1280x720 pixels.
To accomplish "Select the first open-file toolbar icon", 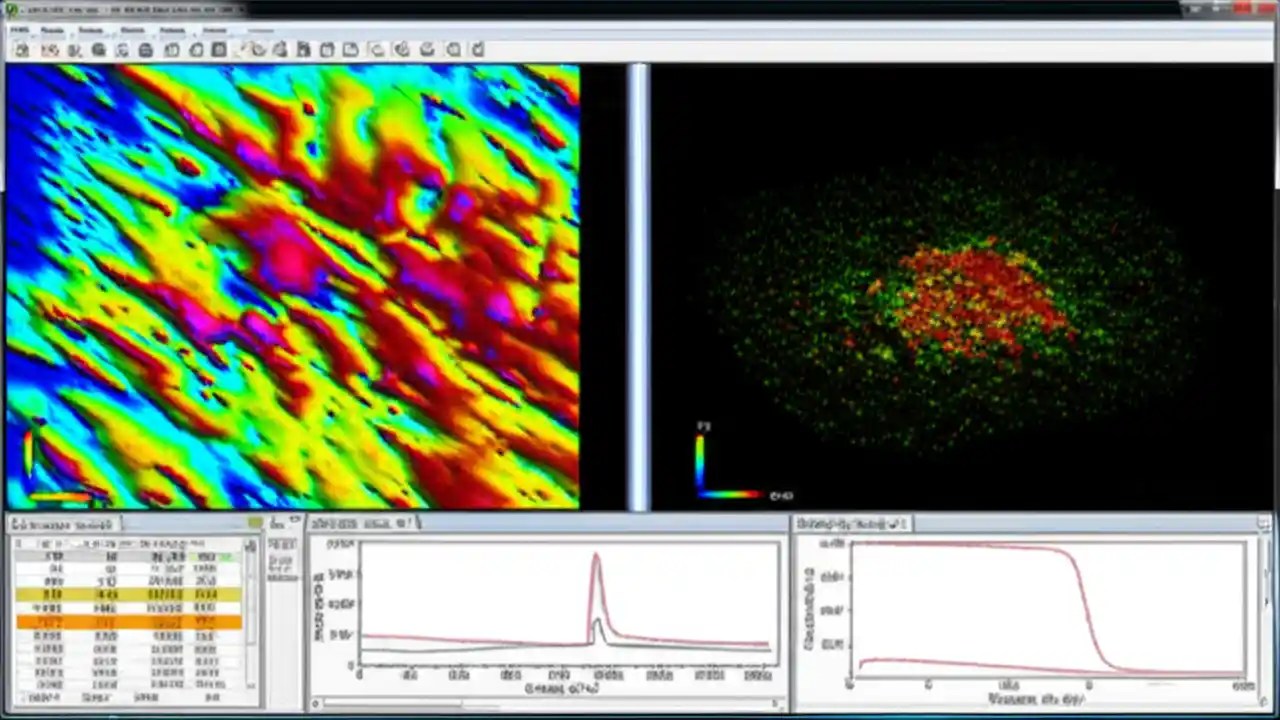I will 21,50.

==

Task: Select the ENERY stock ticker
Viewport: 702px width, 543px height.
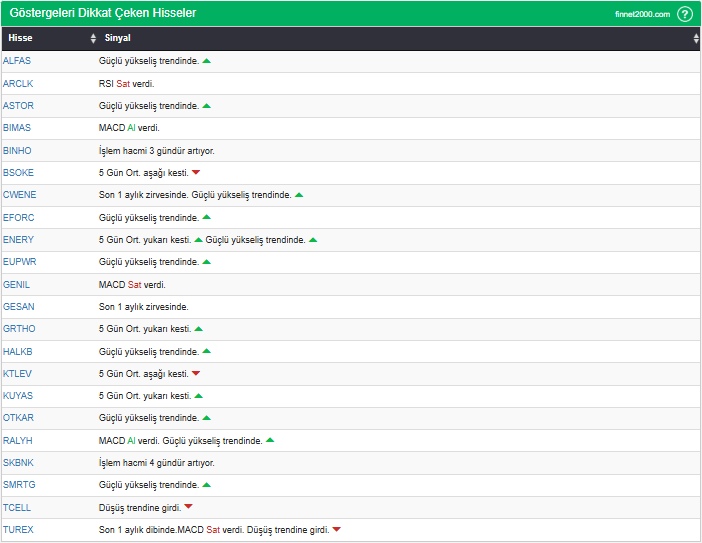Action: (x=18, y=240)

__ЧТО НУЖНО СДЕЛАТЬ__.
Представьте фрагмент листинга от строки с «Task: Select the ENERY stock ticker» до строки с «Action: (x=18, y=240)» включительно в виде CSV из двух столбцов, «текст» и «ответ», где текст и ответ к нему стоят в отдельных полях в кавычках, а переносы строк заменены пробелами. Изображения в результат не включайте.

__РЕЗУЛЬТАТ ЗАДАНИЯ__.
текст,ответ
"Task: Select the ENERY stock ticker Viewport: 702px width, 543px height.","Action: (x=18, y=240)"